Le lundi 28 janvier 2019, Mme Odette Éhui Agnéro, ancienne présidente de l’UFPDCI Urbaine, virée pour avoir participé le 16 juillet dernier à la création du parti, RHDP, a sans langue de bois qualifié les propos de N’zuéba d’allégations mensongères.
« Nous nous insurgeons contre ce mépris du président du PDCI. Ce sont des allégations mensongères qui ne l’honorent pas »
A sa suite, la ministre de l’Education Nationale Kandia Camara s’est permis de faire une leçon de morale à Bédié tout en le mettant en garde.
« Faisons la politique de façon civilisée. Nul n’a le monopole des injures. Nous lui demandons de rester là où il était. S’il descend dans la poubelle, ce ne sera pas bon pour lui »
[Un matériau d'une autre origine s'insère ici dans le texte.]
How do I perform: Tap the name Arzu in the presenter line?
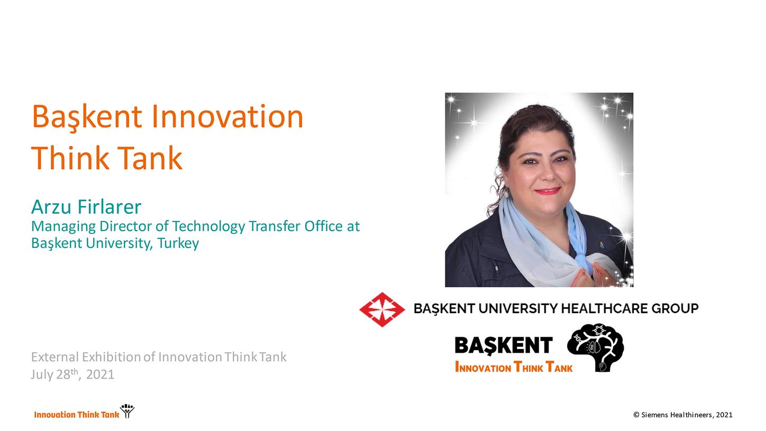click(51, 207)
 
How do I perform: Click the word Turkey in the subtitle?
click(178, 244)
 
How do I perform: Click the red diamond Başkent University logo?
click(382, 309)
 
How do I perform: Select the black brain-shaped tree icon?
click(595, 347)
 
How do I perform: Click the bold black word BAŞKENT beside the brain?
click(504, 345)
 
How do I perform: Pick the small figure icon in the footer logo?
click(127, 411)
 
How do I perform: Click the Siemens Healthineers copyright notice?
click(683, 415)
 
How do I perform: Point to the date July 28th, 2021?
click(72, 374)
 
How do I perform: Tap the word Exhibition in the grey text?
click(111, 357)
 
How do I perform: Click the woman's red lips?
click(548, 191)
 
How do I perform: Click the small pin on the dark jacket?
click(602, 245)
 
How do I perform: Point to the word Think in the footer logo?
click(87, 415)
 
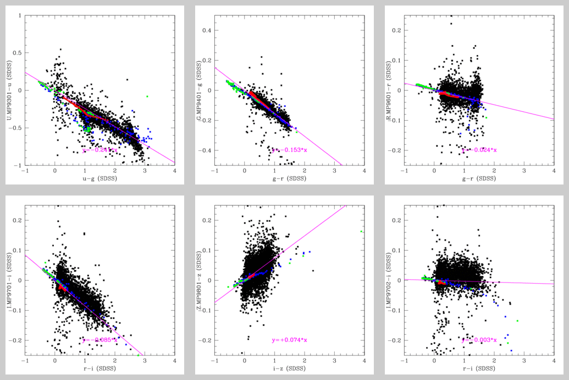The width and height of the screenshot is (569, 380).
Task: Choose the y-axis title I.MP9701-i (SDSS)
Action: point(10,281)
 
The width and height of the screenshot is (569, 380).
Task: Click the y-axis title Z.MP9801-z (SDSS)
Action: point(200,281)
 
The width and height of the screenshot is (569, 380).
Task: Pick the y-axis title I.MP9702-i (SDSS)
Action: point(390,281)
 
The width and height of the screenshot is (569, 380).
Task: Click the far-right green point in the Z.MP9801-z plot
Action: point(361,231)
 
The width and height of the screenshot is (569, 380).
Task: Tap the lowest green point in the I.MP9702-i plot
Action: point(508,343)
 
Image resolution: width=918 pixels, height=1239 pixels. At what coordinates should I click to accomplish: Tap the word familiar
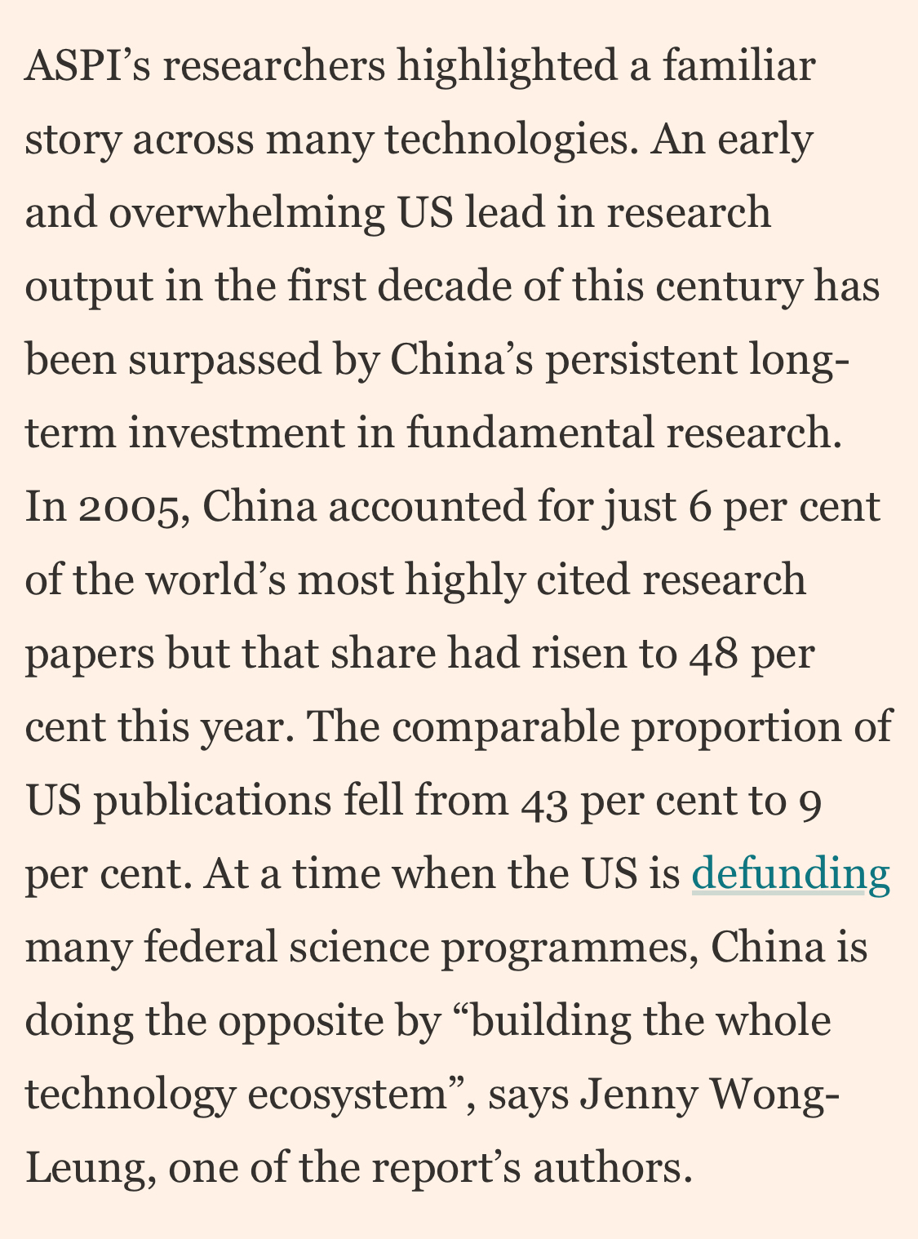click(x=738, y=67)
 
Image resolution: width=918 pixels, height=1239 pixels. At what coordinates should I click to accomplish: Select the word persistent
click(x=641, y=361)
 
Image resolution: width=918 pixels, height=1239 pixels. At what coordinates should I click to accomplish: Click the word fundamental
click(x=530, y=434)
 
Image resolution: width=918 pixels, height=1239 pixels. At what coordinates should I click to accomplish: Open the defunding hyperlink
click(x=790, y=874)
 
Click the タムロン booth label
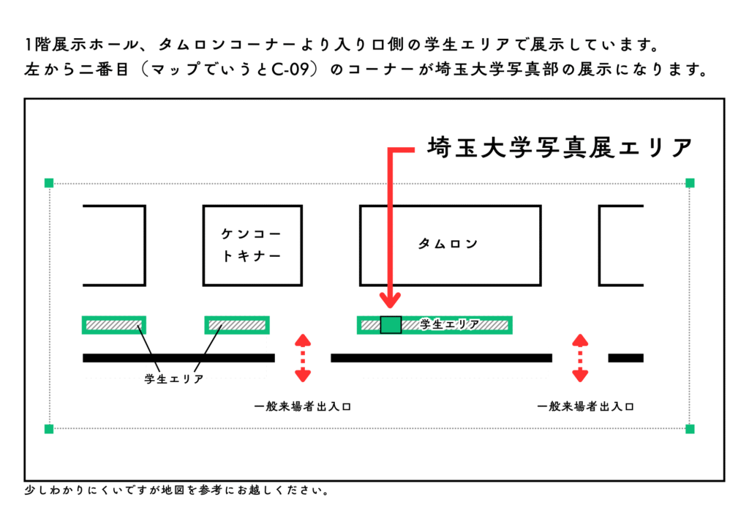(x=448, y=244)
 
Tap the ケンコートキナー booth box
(x=251, y=246)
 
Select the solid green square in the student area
(x=391, y=324)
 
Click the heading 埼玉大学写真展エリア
(x=560, y=147)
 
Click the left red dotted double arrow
(x=302, y=358)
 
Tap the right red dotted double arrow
(x=580, y=358)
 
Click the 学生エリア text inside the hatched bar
(x=450, y=324)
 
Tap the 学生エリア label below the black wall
(x=173, y=378)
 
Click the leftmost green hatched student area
(x=113, y=324)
La réplique n’a pas tardé du côté des femmes du PDCI-RDA. « Au PDCI-RDA, les femmes sont bien élevées et entendent le demeurer. Les femmes n’insultent pas leurs semblables, encore moins leurs aînés.» A fustigé Mme Sita Coulibaly Présidente des femmes de l’UFPDCI Urbaine.
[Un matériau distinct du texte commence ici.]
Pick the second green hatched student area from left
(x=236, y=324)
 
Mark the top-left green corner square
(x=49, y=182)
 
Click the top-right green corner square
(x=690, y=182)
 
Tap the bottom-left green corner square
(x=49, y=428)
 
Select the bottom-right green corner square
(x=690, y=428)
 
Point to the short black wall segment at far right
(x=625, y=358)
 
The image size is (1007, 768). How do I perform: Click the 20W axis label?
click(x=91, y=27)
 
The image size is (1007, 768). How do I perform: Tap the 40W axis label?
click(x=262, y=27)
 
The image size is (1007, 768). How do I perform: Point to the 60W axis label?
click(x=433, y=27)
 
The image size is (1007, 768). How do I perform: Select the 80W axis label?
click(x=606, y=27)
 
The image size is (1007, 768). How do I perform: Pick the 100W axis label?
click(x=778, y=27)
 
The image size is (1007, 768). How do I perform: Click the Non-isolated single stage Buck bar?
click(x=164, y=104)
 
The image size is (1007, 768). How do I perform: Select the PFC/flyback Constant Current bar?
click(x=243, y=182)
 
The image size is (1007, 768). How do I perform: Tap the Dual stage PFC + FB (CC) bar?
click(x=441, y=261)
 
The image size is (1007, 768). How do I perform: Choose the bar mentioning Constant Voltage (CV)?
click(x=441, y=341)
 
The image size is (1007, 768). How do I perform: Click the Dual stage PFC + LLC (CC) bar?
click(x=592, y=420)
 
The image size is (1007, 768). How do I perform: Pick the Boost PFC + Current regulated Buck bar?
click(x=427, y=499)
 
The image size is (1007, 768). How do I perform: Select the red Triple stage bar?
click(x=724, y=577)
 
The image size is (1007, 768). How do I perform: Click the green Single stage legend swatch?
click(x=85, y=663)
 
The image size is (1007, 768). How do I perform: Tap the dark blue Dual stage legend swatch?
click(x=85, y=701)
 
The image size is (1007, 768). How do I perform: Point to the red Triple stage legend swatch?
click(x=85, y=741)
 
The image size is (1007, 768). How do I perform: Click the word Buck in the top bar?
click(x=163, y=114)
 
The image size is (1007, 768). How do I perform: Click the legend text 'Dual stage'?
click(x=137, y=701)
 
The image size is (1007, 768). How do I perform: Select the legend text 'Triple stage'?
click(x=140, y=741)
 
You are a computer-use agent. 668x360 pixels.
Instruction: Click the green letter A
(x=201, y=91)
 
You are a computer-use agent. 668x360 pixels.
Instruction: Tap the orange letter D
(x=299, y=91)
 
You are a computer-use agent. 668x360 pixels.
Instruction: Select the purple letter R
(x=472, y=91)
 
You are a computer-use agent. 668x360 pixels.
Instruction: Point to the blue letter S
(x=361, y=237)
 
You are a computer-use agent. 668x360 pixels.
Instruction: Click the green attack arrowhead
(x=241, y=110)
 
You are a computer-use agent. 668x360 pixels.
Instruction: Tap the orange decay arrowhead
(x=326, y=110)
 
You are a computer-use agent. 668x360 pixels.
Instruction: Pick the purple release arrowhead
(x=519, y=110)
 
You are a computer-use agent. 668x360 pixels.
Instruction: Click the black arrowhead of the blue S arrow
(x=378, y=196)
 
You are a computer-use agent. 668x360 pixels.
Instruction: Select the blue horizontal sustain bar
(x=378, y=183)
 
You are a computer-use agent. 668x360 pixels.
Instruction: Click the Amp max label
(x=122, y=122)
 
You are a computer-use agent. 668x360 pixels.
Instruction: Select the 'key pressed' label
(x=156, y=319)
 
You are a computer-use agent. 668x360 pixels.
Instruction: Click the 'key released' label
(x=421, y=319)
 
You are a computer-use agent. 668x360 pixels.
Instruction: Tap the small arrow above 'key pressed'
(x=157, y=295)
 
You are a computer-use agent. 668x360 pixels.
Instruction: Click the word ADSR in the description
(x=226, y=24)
L’épisode ‘‘ibière kissai’’

L’apothéose de cette violence verbale, est celle du député de Tingréla (Nord), Mariam Traoré à la surprise générale et sans être invitée au débat. Dans une vidéo de 1 minute 02 s, diffusé sur les réseaux sociaux, en grande partie en langue locale (malinké) la député se livre à un exercice loin de figurer sur le cahier des charges du parlement. L’honorable si l’on peut le dire profère des injures de la manière la plus honteuse à l’encontre de Sita Coulibaly Présidente des femmes de l’UFPDCI Urbaine, allant jusqu’évoquer ses parties intimes. Une attitude jugée indigne de la fonction qu’elle occupe par certaines organisations de la société civile.

Pour l’heure une pétition en ligne, exigeant la démission du député est en cours en attendant la réaction du procureur de la république ADOU Richard, sur la table de qui une plainte a été déposé.